(Collected data entries)
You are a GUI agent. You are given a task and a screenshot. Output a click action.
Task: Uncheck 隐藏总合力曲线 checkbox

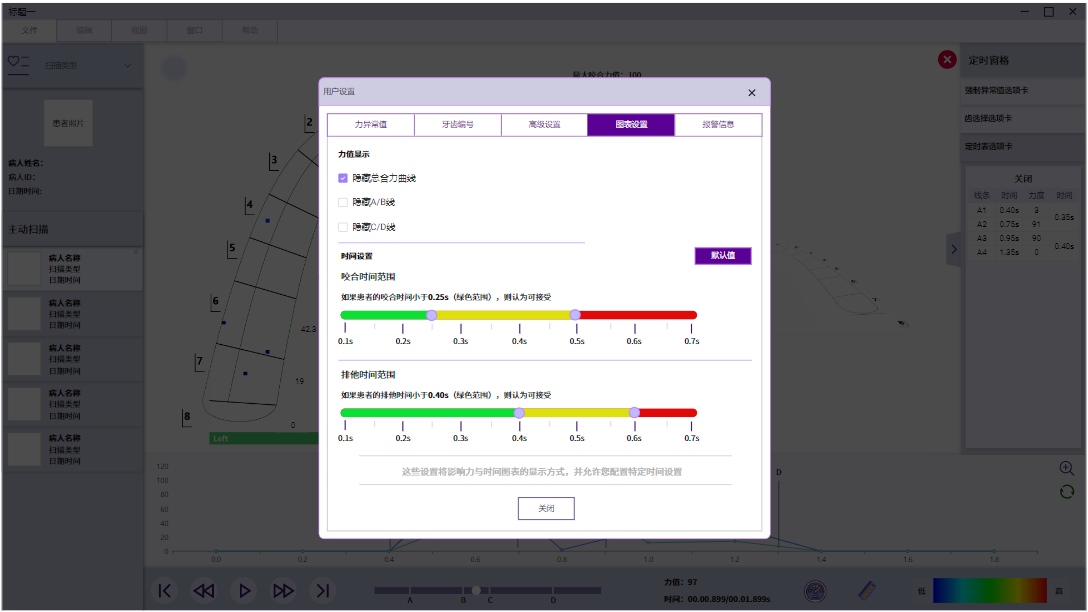(343, 178)
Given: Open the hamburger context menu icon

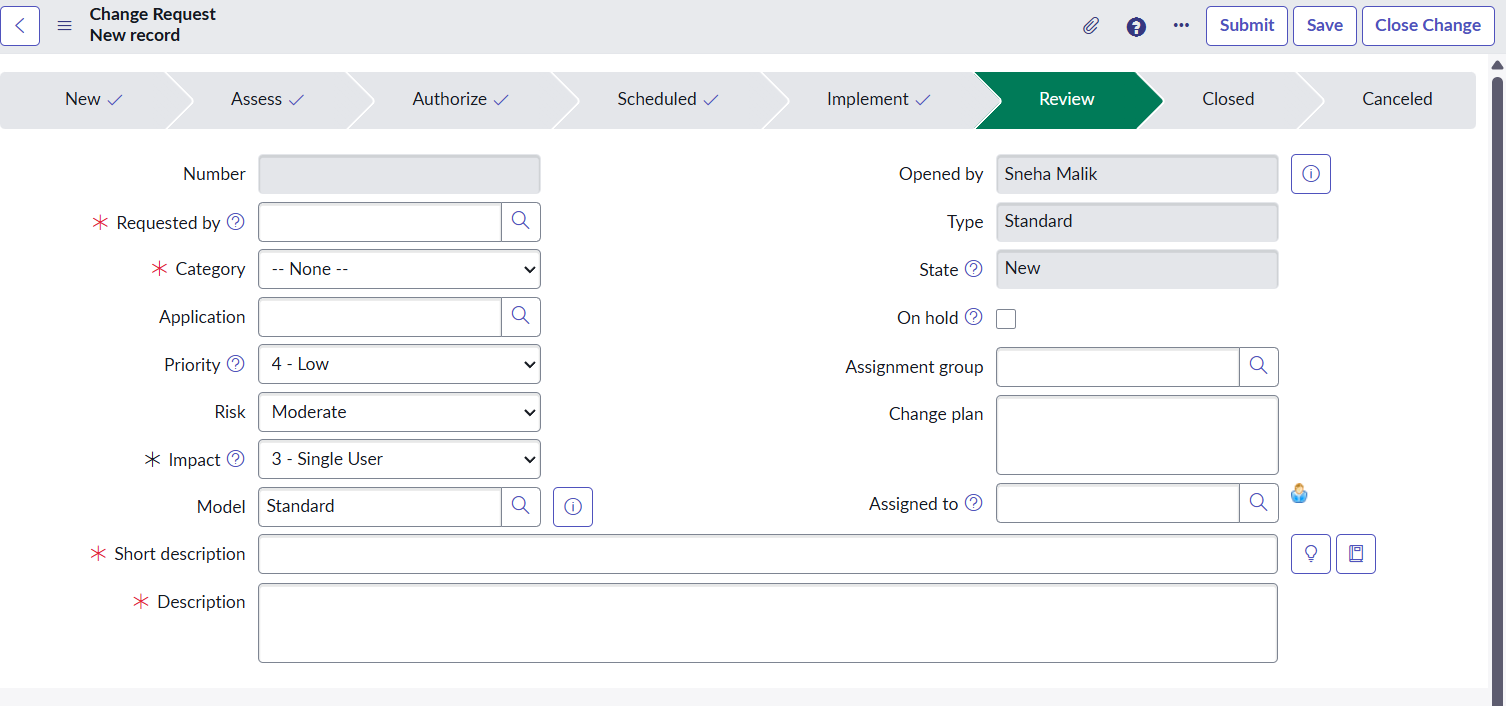Looking at the screenshot, I should [x=65, y=26].
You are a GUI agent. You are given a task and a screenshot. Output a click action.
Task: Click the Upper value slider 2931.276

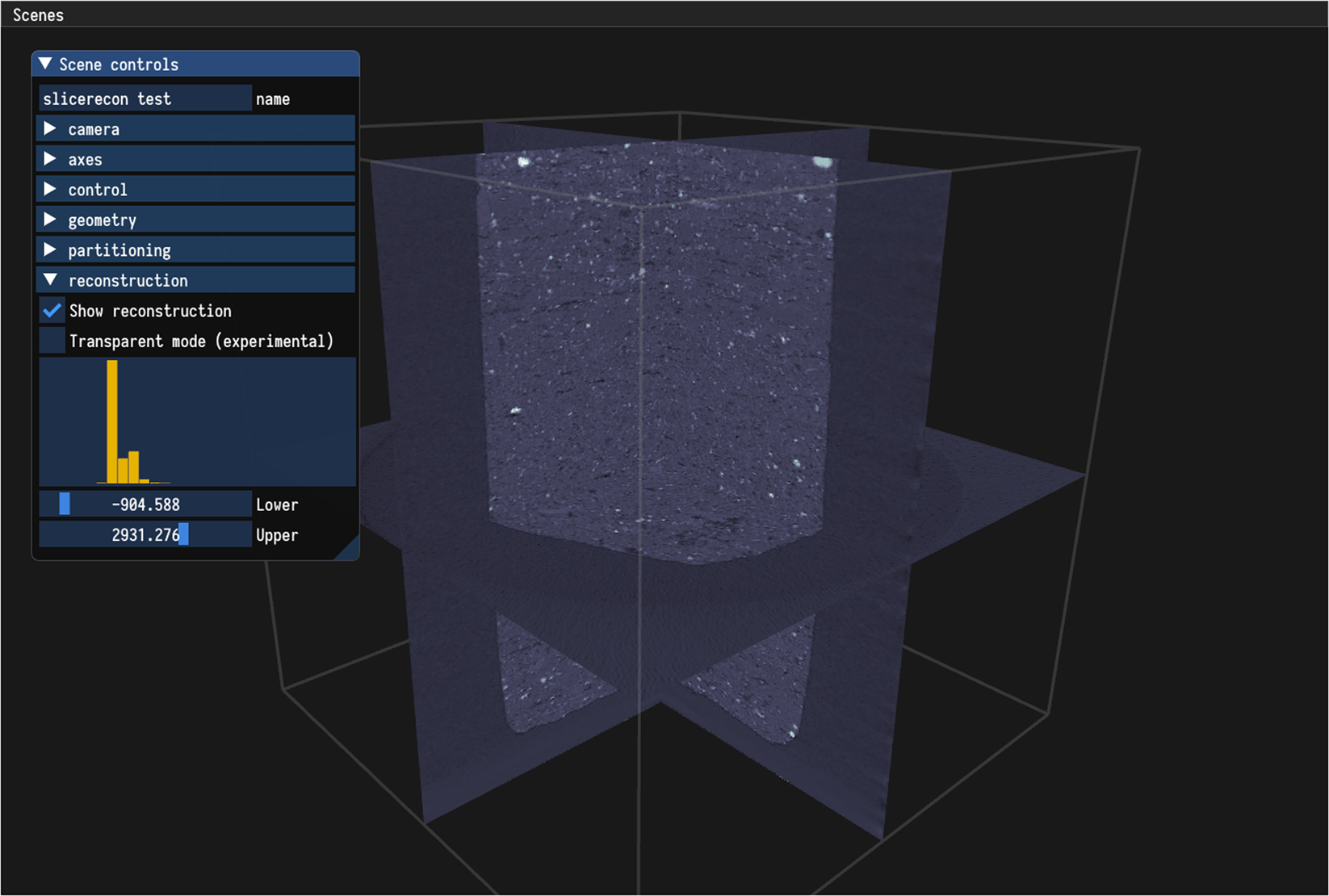[x=145, y=534]
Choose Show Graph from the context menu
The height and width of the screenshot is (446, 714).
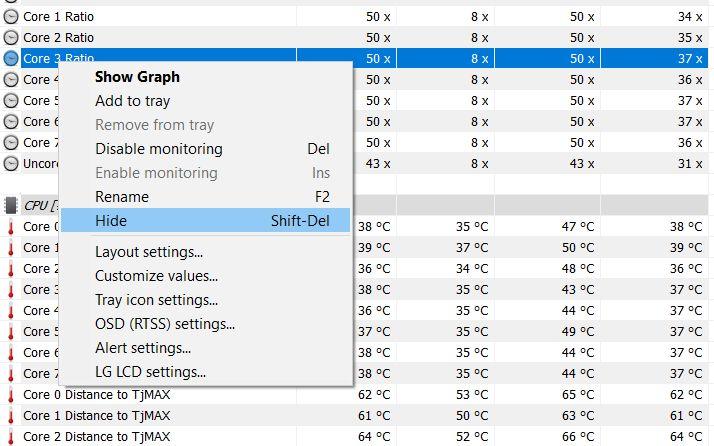pos(137,77)
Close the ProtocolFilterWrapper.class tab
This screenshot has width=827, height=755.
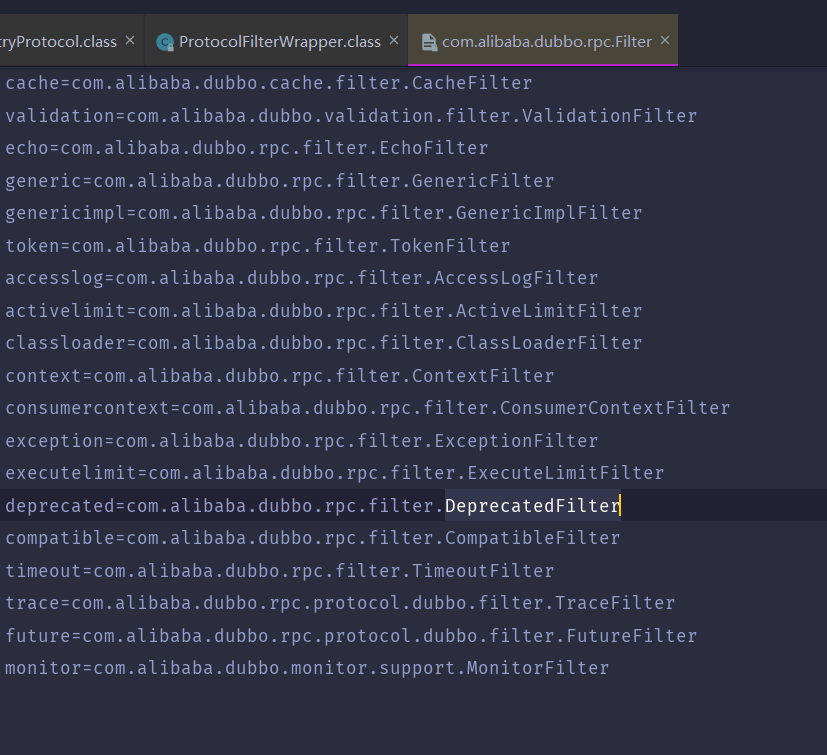394,41
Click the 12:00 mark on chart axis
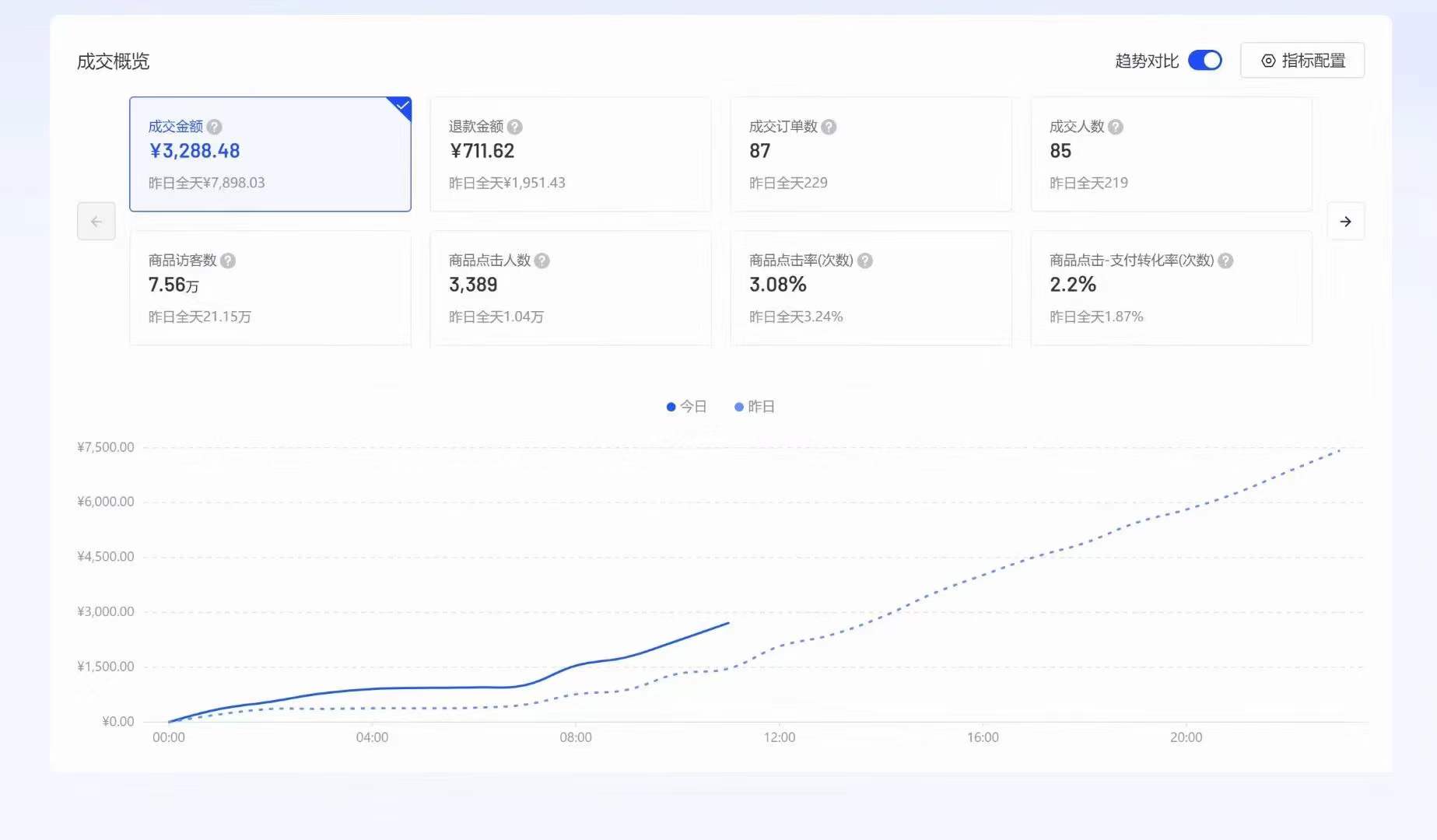Viewport: 1437px width, 840px height. tap(780, 737)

- **What you have to do**: Each line above should be printed again exactly, though the pictures should not be.

- **Written solution**:
You are a GUI agent. You are given a task and a screenshot. Output a click action.
Task: Uncheck 隐藏总合力曲线 checkbox

(343, 178)
Given: Open the hamburger context menu icon

Looking at the screenshot, I should [x=65, y=26].
You are a GUI agent. You are given a task and a screenshot. Output a click action.
Task: Click the Upper value slider 2931.276

[x=145, y=534]
Choose Show Graph from the context menu
The height and width of the screenshot is (446, 714).
pos(137,77)
Close the ProtocolFilterWrapper.class tab
This screenshot has width=827, height=755.
394,41
Click the 12:00 mark on chart axis
Viewport: 1437px width, 840px height. tap(780, 737)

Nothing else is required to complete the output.